Cornelius hizo una mueca.

Le sonreí.

—Creo que deberíamos dejar la idea del arma por ahora. Si nos ataca, haré todo lo que pueda para manejar la situación.

No estaba precisamente indefensa. Siempre que pudiera poner mis manos sobre mi atacante antes de que me matara, se llevaría una desagradable sorpresa. El Ejército había estado empleando cada vez más magos. El servicio militar no era precisamente un entorno libre de estrés, y los mandos se dieron cuenta rápido de que necesitaban un método para neutralizar a los usuarios de magia. Así fue como aparecieron los paralizadores. Su implantación requería un especialista que se adentraba en el reino arcano, el lugar más allá de nuestra existencia, extraía criaturas que nadie comprendía del todo y las introducía por tus brazos.
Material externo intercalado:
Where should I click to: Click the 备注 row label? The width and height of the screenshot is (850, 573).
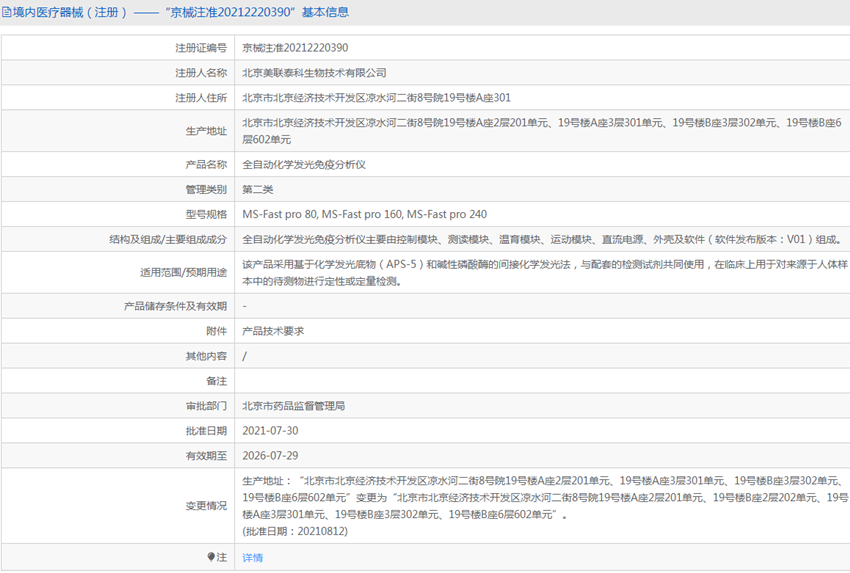click(216, 381)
Me implanté los míos cuando perseguía a Adam Pierce. Los cargabas con tu magia, soportando algo de dolor, y si agarrabas a tu víctima, ese dolor los golpeaba y florecía en una agonía que les provocaba convulsiones. Los paralizadores supuestamente no eran letales, pero yo tenía demasiada magia. Podía matar a un usuario de magia Medio, y aunque solo los había usado una vez contra un principal, apenas le había hecho sentir nada.

—Confiaré en su criterio. —Cornelius abrió la puerta de su vehículo—. Por favor.

—Tomemos mi coche —dije, señalando mi monovolumen.

Miró el Mazda. Su rostro se volvió inexpresivo. Mi envejecido monovolumen color champán de madre claramente no causaba la impresión adecuada.

Me acerqué al monovolumen y abrí la puerta del pasajero.

—Por favor.

Cornelius abrió el maletero de su coche y extrajo una gran bolsa de plástico similar a esos sacos de veinte kilos de comida barata para perros, pero de color blanco y sin ningún logotipo de ninguna marca. Se la echó al hombro y la llevó hasta el Mazda. Abrí el maletero y dejé que la colocara dentro.

Subimos a mi coche y nos abrochamos los cinturones. Salí del aparcamiento y giré a la derecha, dirigiéndome a Blalock Road. Cualquier cosa para evitar el infierno de la 290. El rostro de Cornelius era una máscara sombría. Todavía no confiaba en mí. La confianza requería tiempo.

—¿Puedo preguntar por qué ha preferido ir en su coche?